Thank you for inviting me to give this keynote speech today celebrating the launch of the report Improving the public procurement process for construction SMEs (pdf).

Federation of Master Builders (FMB) has done a great job of getting together key influencers to this event, including my MP colleagues and LGA representatives and I am delighted to be invited to address such an influential audience.

This report raises important issues that I recognise – SMEs find the Pre-Qualification Questionnaires (PQQs) complex and cumbersome, framework agreements to be bureaucratic, and that future business opportunities from local authorities are not always visible.

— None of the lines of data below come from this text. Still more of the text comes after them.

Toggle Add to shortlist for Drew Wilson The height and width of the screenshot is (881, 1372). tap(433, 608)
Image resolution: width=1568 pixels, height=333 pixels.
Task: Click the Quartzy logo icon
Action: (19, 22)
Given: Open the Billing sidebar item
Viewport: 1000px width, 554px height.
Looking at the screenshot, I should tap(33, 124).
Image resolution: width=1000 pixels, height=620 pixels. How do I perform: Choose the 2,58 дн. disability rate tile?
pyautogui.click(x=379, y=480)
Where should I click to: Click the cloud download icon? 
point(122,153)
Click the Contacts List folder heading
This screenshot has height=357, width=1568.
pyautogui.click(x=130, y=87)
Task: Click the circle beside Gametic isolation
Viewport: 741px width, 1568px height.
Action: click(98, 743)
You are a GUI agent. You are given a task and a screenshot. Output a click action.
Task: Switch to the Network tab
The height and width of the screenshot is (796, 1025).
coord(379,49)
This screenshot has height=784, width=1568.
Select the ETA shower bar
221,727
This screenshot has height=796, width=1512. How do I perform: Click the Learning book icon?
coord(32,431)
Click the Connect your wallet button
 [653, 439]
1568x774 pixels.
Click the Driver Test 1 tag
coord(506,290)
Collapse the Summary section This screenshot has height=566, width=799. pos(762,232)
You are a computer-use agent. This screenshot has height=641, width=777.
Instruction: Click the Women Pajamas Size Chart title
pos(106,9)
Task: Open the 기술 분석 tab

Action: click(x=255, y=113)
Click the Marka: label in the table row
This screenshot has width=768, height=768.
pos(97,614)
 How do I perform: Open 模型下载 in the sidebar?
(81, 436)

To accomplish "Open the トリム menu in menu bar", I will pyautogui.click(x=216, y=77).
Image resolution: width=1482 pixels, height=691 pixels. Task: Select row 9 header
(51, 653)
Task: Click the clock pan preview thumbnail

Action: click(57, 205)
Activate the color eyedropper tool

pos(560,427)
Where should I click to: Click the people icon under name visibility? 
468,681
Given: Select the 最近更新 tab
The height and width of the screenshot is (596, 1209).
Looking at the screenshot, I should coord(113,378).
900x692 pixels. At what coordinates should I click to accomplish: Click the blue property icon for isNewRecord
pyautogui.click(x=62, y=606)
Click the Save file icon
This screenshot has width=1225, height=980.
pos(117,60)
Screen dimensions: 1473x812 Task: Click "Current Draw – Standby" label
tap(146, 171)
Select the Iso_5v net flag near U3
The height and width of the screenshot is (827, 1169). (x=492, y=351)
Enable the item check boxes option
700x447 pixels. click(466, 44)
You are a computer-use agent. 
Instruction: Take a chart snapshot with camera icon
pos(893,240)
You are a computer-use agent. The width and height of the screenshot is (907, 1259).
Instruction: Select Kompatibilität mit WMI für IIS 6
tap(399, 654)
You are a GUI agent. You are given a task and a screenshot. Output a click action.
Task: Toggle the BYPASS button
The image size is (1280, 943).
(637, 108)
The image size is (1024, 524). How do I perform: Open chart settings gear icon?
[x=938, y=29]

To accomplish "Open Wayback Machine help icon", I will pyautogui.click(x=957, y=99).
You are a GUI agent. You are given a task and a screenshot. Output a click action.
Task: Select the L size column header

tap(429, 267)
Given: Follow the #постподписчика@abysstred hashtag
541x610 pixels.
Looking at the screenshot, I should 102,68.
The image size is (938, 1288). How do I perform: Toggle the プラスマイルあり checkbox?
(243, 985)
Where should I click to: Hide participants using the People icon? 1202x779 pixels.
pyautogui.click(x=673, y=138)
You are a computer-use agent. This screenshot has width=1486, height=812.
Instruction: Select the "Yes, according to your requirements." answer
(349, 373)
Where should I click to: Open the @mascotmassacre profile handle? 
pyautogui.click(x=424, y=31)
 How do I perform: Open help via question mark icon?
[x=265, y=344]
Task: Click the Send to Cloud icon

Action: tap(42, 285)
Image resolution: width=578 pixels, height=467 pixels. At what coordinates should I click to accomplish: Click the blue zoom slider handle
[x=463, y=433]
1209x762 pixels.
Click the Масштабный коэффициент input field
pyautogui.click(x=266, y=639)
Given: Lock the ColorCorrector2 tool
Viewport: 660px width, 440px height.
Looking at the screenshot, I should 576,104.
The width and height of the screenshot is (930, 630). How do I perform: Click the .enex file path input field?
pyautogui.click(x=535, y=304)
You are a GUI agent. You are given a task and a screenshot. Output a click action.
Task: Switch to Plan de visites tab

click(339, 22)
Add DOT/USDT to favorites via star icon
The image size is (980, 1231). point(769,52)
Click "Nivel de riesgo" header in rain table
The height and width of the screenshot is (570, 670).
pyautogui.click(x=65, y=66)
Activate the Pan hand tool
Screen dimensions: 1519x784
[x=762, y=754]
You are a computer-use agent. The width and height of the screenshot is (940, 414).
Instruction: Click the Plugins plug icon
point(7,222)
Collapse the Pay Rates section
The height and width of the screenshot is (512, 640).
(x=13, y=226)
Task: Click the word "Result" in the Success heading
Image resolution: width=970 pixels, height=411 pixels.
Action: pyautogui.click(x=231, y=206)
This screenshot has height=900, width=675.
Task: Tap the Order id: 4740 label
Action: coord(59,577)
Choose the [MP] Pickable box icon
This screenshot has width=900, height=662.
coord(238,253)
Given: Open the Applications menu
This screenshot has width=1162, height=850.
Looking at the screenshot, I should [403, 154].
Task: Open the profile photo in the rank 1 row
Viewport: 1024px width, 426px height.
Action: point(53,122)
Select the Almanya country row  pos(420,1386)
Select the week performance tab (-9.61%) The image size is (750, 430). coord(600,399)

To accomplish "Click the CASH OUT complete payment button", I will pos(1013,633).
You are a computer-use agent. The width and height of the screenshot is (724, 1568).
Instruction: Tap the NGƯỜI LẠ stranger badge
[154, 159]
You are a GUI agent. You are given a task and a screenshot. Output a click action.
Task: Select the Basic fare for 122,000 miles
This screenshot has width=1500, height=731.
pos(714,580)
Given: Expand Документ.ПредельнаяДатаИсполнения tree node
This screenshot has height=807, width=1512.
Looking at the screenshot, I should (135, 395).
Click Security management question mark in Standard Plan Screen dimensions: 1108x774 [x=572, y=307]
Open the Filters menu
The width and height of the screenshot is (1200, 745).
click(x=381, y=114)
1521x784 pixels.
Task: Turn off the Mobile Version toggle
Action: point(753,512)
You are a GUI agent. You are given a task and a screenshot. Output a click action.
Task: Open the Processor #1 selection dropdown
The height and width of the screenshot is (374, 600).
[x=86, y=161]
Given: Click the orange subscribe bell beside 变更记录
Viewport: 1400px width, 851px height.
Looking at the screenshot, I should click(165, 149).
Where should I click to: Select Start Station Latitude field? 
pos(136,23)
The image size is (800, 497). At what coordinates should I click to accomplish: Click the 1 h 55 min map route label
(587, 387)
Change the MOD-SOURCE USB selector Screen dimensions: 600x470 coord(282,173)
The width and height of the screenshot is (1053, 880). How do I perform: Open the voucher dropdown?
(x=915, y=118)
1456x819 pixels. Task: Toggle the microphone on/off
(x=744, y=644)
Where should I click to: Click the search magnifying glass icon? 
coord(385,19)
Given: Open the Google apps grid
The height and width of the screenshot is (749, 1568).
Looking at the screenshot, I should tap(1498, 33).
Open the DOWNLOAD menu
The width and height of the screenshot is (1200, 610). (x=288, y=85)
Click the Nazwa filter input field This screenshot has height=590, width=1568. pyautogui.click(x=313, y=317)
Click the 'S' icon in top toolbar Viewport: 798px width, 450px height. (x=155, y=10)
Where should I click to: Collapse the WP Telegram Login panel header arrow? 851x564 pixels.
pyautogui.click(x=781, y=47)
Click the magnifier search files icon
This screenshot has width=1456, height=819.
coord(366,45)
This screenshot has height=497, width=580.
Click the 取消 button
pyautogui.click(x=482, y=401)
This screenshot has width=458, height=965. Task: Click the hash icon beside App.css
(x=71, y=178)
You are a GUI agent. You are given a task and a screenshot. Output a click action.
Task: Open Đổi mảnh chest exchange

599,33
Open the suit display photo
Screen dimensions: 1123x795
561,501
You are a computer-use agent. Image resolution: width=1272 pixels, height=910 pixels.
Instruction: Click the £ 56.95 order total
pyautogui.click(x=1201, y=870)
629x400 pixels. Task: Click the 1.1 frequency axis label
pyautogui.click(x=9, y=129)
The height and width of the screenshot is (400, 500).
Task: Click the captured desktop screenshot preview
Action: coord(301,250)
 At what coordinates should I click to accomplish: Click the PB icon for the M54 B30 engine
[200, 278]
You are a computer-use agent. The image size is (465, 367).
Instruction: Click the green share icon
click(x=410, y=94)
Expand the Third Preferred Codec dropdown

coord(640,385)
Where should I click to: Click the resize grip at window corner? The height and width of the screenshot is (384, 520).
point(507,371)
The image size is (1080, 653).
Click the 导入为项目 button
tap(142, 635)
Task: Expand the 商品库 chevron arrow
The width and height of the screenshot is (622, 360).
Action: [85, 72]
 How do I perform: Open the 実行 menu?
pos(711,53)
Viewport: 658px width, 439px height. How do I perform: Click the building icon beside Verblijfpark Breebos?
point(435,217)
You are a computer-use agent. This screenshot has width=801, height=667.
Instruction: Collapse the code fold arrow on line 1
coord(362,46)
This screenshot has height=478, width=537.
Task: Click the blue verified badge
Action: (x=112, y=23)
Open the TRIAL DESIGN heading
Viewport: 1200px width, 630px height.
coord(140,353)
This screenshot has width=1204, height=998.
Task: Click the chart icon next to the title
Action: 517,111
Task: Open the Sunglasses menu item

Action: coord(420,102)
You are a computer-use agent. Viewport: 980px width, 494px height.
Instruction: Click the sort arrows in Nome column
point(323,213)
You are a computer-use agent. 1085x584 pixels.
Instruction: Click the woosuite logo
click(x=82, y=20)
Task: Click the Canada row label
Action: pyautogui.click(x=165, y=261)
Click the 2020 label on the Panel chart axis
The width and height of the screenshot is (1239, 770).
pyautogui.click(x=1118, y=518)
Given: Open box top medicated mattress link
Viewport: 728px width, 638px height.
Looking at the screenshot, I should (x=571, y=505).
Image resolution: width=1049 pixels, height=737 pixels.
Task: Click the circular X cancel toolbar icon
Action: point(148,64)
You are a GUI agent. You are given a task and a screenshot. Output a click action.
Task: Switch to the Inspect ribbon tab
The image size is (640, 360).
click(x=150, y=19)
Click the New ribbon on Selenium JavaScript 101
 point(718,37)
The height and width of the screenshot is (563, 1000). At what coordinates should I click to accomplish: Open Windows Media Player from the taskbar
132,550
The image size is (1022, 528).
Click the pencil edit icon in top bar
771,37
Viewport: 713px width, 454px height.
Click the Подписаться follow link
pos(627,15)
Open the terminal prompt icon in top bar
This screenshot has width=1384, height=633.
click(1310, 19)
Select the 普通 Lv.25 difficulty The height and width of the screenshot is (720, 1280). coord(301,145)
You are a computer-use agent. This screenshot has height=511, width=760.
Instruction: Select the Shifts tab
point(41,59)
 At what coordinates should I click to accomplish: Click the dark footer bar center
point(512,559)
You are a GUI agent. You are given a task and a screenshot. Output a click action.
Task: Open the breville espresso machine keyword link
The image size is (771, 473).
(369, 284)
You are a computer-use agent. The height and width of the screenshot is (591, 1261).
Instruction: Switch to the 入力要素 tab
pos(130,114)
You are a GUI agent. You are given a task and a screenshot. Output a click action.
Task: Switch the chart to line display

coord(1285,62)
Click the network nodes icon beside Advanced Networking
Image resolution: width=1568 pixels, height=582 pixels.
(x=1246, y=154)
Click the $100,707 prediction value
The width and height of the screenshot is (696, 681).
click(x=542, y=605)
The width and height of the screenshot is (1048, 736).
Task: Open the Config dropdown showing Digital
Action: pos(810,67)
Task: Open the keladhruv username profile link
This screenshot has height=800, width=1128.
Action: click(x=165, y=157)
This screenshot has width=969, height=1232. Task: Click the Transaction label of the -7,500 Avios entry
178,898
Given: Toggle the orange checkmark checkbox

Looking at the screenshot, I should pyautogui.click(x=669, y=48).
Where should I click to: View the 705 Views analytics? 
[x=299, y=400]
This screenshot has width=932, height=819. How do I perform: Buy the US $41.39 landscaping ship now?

These are much the same issues this government has been addressing in central government reforms:

– we are driving through real transformational reforms in procurement

– we have radically improved the visibility of investment opportunities through pipelines

– we are absolutely committed to fair payment

– we are significantly improving engagement, ensuring that we listen to SMEs, and that they have their say in our policy process

Already we are seeing significant positive results. Things are changing for the better.

But, this report has reiterated to me the real value of widening the action we have taken in central government. In particular, sharing best practice we have implemented in central government processes with the wider public sector including local government. The recommendations of this report all chime in with the key themes of these reforms.

So today, I feel is a good opportunity to share with you the experiences of those reforms and to explore how we can work together to take this experience and best practice to the wider public sector.

But first, let me set the background to the action we have taken.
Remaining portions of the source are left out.